A community project initiative looks at involving the public in making Bangalore a noise-free zone
Have you ever felt like bashing that driver who is incessantly honking behind you even though there is practically no space for your vehicle to move an inch? Have you ever wanted to have a remote that could mute the honkers of all the vehicles around you when stuck in traffic? Do you leave home during peak traffic hours and arrive at office irritated and mad because of all that infernal noise on the way? Do you feel like smashing those loudspeakers which have been blaring incessantly into the night?
If yes, read on.
Among pollution concerns of air, water, land, and noise, noise pollution is the one that has the potential for the most damage to humans and wildlife. It is a hidden health hazard that impacts our physical, psychological and intellectual well being. Have you ever realised that our ears never shut down, even while we are sleeping? The input is therefore constant.
This is how much noise things around us generate day in and day out. What is your noise threshold? Check your decibel quotient:
Rustling leaves- 10db
Stereo - 90db
Whisper - 30 db,
Bagpipes - 90-110db
Normal speech - 60 db,
Power Saw - 100db
Television - 70 db,
Fire Cracker - 115-120db
Traffic - 75-80 db,
Rock concert -120db
Blow dryer - 85 db,
Noisy hall - 85 db
Classroom - 85 db
Our ability to hear is one of our greatest senses that connects us to the world around us. Without sound, the world becomes a lonely, frightening place. But when sound becomes noise of intolerable decibel levels, it can harm our well being. Excess stimulation from sound can overload our nervous system that may result in many negative health symptoms, including loss of hearing. The Environmental Protection Agency says that exposure to 70 decibles of sound in a 24 hour period is safe.

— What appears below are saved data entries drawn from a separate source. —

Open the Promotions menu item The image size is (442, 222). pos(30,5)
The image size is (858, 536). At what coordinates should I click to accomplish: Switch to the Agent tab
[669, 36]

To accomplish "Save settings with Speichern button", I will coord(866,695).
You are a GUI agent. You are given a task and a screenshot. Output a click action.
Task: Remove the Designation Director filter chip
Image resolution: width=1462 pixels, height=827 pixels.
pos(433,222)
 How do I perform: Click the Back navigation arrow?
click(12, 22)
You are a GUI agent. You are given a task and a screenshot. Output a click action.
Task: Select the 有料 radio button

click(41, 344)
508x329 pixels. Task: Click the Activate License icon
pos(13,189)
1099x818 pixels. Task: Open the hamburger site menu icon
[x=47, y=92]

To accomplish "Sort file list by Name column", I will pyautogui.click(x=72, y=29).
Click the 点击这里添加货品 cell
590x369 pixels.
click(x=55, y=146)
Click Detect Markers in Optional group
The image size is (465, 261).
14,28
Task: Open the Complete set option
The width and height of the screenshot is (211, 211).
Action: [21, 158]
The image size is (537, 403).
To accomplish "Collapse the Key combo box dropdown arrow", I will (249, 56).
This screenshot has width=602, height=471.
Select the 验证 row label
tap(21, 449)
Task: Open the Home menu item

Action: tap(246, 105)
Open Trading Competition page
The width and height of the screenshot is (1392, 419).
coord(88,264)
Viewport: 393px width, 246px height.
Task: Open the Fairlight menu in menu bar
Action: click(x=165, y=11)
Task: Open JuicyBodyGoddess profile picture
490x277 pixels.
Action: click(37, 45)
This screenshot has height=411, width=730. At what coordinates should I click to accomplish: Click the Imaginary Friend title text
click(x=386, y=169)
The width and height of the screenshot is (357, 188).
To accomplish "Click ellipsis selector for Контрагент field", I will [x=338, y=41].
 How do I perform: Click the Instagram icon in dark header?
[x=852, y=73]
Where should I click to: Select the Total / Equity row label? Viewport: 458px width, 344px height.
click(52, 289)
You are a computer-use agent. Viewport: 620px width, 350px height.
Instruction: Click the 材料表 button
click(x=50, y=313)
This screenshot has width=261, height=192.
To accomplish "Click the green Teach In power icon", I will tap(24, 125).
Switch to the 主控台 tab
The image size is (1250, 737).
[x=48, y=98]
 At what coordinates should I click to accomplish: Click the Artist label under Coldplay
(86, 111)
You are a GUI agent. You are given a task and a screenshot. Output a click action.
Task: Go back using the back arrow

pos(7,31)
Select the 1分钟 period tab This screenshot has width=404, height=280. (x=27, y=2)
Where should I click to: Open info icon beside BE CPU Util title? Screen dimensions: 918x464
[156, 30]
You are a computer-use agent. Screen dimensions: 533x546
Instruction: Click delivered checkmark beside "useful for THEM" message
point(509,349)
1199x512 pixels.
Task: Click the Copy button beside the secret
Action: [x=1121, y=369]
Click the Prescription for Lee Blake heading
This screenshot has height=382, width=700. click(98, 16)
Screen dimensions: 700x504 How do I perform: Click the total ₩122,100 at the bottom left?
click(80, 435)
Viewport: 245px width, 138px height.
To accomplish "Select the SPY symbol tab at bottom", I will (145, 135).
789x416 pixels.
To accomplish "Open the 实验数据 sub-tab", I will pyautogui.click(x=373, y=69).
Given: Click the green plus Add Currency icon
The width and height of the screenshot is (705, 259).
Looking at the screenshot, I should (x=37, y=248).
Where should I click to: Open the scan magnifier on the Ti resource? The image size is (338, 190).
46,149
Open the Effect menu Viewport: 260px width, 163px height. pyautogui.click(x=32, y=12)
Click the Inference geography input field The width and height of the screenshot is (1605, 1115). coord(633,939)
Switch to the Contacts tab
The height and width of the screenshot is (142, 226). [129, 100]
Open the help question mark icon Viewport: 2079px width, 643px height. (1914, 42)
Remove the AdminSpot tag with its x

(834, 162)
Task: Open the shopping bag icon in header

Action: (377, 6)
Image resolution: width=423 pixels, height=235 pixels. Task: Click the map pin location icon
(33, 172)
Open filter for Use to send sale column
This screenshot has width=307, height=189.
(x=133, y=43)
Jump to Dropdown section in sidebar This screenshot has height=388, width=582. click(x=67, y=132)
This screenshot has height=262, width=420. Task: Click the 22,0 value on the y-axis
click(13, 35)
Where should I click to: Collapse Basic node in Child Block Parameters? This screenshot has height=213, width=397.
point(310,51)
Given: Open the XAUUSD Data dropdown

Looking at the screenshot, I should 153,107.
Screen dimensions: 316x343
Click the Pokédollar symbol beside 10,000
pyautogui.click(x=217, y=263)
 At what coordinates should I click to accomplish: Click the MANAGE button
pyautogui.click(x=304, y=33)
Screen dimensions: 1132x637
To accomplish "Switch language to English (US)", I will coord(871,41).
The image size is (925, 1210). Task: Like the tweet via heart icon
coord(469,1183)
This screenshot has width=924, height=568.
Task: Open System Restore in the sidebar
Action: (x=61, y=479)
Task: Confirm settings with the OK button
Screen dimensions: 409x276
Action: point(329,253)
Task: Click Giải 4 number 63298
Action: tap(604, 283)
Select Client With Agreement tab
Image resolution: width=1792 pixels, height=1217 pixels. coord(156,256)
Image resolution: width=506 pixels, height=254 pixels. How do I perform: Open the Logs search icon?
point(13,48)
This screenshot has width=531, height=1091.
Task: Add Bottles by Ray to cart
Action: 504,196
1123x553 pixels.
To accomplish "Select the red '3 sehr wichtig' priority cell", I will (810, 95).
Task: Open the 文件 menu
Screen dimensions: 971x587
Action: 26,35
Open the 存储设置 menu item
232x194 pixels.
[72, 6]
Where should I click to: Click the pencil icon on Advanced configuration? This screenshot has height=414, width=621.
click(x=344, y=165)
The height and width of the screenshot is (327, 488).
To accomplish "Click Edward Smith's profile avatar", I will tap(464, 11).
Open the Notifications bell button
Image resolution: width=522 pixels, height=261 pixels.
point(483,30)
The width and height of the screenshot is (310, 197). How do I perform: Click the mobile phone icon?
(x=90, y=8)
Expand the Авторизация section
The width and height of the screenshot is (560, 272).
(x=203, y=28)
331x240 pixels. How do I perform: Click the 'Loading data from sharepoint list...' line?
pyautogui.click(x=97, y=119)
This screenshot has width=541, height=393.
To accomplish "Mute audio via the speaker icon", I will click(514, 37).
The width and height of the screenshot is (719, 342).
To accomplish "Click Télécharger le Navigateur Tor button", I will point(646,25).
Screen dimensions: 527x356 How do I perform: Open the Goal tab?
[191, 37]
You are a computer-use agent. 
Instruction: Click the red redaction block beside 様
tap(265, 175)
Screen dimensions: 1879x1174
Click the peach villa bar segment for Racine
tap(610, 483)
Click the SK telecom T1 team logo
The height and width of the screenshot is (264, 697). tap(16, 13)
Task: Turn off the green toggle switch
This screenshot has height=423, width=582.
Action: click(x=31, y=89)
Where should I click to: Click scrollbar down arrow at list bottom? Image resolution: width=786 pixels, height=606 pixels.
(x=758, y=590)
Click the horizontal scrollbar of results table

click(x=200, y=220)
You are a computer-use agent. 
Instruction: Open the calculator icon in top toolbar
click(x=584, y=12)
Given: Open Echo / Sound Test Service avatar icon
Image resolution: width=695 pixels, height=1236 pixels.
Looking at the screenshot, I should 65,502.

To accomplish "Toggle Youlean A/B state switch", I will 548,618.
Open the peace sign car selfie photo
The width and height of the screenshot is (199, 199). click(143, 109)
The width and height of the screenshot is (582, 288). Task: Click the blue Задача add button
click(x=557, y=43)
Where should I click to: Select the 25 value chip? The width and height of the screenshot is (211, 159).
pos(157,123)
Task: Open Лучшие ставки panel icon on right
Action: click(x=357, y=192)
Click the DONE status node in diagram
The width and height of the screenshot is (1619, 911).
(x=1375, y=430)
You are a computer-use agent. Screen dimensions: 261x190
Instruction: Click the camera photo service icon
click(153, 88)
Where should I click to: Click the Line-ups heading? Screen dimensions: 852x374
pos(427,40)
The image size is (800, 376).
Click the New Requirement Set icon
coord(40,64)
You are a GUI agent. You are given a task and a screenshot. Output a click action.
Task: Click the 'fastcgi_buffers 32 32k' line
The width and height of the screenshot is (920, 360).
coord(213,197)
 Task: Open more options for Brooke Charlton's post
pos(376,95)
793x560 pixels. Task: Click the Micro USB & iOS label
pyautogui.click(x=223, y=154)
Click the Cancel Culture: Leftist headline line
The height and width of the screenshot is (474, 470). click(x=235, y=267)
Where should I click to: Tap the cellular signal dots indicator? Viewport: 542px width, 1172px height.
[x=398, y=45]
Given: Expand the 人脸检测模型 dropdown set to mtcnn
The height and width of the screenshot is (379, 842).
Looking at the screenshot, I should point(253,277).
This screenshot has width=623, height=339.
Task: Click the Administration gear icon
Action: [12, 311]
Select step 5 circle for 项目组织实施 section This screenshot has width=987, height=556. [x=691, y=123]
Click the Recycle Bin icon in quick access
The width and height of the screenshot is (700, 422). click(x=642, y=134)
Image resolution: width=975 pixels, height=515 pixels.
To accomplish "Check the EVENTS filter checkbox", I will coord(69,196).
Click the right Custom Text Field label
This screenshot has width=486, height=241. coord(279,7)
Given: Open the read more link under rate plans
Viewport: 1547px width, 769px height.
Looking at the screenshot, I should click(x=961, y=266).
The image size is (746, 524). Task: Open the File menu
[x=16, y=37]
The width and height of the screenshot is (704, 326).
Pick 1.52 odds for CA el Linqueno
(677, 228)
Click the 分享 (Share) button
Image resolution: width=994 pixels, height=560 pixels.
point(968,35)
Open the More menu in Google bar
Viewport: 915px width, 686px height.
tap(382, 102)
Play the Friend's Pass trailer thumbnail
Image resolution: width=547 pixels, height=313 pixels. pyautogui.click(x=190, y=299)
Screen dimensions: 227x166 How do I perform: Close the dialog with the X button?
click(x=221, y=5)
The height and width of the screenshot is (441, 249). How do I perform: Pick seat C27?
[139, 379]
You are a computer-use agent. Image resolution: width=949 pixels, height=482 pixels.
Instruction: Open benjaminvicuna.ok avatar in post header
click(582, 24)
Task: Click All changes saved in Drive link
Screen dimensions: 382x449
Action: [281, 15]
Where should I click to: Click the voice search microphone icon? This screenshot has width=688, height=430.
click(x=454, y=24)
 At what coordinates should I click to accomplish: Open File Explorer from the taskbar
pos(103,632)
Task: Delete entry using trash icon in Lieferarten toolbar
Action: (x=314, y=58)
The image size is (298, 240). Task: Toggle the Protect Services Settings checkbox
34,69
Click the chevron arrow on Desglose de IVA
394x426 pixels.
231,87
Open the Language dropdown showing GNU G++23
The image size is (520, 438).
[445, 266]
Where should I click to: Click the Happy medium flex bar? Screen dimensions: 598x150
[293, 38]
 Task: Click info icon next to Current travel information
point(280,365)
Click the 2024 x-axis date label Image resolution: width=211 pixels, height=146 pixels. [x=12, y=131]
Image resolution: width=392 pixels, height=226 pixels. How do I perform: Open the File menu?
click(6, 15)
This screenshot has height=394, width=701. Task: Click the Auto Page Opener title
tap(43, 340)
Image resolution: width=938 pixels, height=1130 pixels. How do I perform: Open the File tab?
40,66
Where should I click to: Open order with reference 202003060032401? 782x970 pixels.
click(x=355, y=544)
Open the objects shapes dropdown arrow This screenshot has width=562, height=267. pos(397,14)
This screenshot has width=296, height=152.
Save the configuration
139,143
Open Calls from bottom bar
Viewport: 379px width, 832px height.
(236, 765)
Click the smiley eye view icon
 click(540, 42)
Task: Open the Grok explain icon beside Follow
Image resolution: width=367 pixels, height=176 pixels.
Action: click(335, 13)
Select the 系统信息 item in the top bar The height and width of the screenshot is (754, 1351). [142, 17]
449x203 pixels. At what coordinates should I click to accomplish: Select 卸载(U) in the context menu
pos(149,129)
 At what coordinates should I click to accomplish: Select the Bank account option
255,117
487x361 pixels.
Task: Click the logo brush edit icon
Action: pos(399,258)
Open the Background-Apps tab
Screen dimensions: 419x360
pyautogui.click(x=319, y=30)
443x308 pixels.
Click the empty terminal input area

Other then debilitating physical and psychological effects, noise pollution can result in decreased learning capacity, memory loss, poor language skills, decreased speech development, decreased academic performance and decreased cognitive ability. Damage to health begins at 75 db. Hearing damage begins at 90 db and can be permanent with one exposure of 120 db or more. The average decibel levels at a high school are 70-86, where damage to physical, psychological and communicative health begins.
How can we stop the constant bombardment to our ears and protect our overall health?
We can sign up for 'No Honking, Pleazzz'.
Think about it, noise pollution is a concern to all of us, but we are just taking it all in our stride with a pinch of Solpa adjust maadi attitude. Noise pollution in Bangalore can be brought down considerably if we all join hands together and work towards a noise-free, calm Bangalore.
I'm looking for leaders who can help my community project in saving Bangalore from noise pollution. I am trying to tie up with the traffic police to introduce a ‘No Honking Day’ in the city. I am sure with co-operation and active participation from environment and health conscious individuals, the initiative will take off and go a long way in creating awareness about the issue and fostering a generation of responsible citizens.
Until then, let us begin in a small way at our own levels by refraining from honking while driving and at traffic signals, keeping our TV, radio and stereos volumes low and registering our protest when blaring loudspeakers during public functions disturb the peace and quiet of the neighbourhood.